Scan the data for "Code" and copy each matching line.
::::
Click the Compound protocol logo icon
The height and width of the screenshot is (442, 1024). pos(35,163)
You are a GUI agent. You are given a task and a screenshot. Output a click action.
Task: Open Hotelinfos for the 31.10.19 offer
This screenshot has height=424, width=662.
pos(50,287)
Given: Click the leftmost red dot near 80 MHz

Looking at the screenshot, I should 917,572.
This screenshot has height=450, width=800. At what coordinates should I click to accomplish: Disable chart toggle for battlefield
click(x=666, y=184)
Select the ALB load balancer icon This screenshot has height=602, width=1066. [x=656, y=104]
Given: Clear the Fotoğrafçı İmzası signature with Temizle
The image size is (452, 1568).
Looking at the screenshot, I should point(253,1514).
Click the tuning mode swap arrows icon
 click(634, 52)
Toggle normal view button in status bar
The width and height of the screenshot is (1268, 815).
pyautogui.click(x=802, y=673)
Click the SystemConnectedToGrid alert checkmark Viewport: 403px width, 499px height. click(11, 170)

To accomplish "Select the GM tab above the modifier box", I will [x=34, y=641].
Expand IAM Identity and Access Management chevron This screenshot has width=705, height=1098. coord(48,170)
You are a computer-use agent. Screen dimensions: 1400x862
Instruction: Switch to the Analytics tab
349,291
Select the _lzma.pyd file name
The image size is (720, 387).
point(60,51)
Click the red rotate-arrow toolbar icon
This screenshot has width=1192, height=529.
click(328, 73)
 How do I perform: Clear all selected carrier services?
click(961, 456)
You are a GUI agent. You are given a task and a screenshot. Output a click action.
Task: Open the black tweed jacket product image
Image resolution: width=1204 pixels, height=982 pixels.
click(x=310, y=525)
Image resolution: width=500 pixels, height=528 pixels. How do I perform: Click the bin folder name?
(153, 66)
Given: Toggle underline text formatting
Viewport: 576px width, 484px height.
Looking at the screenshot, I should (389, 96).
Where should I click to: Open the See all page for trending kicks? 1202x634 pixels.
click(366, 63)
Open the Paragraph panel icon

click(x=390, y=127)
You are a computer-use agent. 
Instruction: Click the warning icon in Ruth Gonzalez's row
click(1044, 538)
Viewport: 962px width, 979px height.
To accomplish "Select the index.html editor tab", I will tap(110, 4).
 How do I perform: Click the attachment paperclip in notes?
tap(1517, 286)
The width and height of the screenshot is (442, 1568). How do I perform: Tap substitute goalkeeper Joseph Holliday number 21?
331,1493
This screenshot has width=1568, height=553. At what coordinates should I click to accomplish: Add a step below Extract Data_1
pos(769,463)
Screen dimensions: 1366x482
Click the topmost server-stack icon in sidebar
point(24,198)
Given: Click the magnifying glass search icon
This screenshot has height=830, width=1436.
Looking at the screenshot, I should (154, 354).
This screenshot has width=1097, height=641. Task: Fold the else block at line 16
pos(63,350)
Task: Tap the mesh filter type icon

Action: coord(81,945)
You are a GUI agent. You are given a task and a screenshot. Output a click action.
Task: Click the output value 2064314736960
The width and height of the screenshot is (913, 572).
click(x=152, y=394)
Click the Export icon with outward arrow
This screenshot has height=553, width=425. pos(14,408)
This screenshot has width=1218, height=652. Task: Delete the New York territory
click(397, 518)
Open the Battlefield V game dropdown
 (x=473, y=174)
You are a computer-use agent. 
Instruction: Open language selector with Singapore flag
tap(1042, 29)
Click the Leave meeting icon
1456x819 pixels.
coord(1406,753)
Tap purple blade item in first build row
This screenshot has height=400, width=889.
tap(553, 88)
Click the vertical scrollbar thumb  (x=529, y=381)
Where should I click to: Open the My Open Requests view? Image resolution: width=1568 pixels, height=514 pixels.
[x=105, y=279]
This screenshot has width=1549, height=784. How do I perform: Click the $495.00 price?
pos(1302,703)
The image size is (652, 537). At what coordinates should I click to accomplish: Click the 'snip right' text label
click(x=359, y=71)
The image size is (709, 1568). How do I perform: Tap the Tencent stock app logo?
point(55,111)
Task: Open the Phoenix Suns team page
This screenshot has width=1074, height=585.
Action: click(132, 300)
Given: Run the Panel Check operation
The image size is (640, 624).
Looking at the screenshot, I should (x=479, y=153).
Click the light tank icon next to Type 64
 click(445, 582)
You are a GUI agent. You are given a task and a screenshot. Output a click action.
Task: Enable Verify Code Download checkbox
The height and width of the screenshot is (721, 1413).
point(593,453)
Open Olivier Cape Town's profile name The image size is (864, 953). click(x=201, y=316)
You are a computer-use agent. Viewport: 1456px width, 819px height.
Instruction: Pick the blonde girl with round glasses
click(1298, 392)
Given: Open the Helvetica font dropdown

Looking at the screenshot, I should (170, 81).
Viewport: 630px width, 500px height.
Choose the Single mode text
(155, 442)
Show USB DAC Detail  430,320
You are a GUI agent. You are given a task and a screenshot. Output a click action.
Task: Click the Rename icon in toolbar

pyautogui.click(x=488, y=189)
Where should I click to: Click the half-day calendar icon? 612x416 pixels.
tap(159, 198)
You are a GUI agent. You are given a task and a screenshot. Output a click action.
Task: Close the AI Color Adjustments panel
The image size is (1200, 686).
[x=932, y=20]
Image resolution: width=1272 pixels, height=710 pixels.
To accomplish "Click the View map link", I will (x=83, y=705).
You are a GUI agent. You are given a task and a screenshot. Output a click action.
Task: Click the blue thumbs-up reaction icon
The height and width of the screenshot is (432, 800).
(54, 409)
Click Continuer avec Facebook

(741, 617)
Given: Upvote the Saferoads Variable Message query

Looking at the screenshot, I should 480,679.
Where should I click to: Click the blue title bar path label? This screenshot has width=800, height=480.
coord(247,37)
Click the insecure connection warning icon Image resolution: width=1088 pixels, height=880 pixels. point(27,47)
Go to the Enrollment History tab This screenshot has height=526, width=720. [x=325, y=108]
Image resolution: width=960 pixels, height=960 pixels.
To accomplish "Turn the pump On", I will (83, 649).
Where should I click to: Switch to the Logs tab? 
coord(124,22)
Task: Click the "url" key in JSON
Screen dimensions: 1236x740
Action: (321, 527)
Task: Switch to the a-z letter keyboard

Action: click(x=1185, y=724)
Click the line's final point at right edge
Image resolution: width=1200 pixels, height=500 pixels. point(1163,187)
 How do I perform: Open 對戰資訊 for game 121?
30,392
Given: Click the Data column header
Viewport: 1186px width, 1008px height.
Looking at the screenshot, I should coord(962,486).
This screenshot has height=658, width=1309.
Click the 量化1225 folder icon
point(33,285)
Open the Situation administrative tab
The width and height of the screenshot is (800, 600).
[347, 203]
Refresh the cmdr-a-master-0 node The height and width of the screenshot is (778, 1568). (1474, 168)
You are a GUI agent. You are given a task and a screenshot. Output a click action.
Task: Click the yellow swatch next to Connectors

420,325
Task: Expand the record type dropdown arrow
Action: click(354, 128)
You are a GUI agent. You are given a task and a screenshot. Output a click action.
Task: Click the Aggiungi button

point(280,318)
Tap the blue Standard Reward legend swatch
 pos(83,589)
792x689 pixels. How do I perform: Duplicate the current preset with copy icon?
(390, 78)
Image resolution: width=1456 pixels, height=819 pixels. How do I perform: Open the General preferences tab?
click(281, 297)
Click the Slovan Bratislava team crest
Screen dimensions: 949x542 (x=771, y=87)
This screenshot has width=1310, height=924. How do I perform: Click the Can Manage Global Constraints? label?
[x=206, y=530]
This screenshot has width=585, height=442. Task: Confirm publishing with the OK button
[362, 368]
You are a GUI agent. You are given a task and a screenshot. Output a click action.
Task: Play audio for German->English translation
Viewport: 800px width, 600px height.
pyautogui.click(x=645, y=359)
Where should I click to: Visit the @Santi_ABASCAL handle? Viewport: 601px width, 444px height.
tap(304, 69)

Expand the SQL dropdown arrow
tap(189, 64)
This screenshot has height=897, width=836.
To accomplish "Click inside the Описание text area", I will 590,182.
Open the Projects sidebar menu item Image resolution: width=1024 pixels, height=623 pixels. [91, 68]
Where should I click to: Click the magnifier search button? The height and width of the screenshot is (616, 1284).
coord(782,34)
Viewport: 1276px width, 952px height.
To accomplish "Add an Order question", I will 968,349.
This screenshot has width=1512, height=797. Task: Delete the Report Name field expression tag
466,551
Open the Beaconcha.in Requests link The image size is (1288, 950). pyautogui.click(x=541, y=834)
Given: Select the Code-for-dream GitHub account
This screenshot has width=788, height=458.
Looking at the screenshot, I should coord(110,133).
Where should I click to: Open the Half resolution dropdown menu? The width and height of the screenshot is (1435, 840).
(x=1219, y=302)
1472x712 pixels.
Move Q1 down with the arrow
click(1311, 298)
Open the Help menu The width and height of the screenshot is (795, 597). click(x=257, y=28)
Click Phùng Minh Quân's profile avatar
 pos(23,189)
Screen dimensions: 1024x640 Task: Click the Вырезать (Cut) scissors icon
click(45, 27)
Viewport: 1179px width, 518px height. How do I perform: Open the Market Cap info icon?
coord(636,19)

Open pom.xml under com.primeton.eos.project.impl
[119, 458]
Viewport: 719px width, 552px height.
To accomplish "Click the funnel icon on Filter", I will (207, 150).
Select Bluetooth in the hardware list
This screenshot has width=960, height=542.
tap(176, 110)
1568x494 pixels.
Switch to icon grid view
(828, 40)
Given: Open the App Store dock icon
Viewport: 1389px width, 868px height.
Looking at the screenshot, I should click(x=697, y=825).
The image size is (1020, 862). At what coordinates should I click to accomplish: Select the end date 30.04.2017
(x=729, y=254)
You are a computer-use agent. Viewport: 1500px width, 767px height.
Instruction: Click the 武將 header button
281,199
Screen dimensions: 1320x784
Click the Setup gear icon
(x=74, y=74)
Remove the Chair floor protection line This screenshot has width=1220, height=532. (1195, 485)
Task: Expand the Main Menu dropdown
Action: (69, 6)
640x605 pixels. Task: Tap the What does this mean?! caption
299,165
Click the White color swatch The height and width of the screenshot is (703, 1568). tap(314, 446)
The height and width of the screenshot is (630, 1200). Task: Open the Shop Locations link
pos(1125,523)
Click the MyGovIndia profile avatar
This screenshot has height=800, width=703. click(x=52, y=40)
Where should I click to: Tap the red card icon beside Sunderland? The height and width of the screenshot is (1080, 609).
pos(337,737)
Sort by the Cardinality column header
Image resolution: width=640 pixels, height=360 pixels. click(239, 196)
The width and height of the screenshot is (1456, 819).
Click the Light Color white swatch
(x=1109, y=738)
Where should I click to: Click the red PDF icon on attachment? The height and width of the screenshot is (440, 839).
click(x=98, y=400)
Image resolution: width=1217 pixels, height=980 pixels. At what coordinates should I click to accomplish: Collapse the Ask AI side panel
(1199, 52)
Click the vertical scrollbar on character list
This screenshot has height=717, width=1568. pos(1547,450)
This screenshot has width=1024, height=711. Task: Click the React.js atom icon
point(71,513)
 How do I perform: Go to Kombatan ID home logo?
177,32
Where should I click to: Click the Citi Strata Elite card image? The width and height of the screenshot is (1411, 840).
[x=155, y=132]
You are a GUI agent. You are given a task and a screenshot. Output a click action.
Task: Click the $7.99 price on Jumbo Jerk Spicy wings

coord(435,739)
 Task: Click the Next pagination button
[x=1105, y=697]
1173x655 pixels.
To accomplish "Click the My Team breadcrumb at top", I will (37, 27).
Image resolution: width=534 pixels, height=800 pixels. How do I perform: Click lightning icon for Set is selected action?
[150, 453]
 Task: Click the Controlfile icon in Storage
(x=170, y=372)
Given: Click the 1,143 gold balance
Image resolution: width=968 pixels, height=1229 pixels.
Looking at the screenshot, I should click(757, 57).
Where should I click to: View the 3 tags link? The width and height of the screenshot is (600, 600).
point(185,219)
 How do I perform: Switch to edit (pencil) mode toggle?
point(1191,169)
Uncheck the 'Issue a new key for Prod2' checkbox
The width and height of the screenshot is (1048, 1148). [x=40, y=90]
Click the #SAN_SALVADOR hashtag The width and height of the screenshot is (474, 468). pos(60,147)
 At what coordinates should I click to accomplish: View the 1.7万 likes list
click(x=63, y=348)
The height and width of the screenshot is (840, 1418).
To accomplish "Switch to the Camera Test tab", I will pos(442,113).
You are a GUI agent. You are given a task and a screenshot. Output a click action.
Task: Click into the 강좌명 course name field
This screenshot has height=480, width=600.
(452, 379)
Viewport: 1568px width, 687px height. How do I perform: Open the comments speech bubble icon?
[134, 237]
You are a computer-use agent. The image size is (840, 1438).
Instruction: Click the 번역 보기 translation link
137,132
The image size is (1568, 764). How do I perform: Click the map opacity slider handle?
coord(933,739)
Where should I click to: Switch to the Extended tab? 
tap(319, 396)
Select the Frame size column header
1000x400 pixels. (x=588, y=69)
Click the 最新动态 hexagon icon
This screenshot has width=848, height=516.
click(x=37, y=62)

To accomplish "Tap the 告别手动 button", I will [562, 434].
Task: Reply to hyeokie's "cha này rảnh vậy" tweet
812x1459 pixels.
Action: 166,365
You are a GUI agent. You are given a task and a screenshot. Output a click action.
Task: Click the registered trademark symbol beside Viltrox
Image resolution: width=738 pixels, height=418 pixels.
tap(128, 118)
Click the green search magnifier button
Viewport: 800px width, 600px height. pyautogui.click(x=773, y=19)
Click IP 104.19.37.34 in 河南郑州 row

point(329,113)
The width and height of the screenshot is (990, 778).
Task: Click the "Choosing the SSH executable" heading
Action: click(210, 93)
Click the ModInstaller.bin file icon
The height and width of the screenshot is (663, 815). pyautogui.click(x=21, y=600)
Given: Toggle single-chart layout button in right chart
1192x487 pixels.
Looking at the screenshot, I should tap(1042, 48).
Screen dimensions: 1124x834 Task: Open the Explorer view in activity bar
::::
* **Solved problem**:
Task: Enable Verify Code Download checkbox
Given: Select the Code-for-dream GitHub account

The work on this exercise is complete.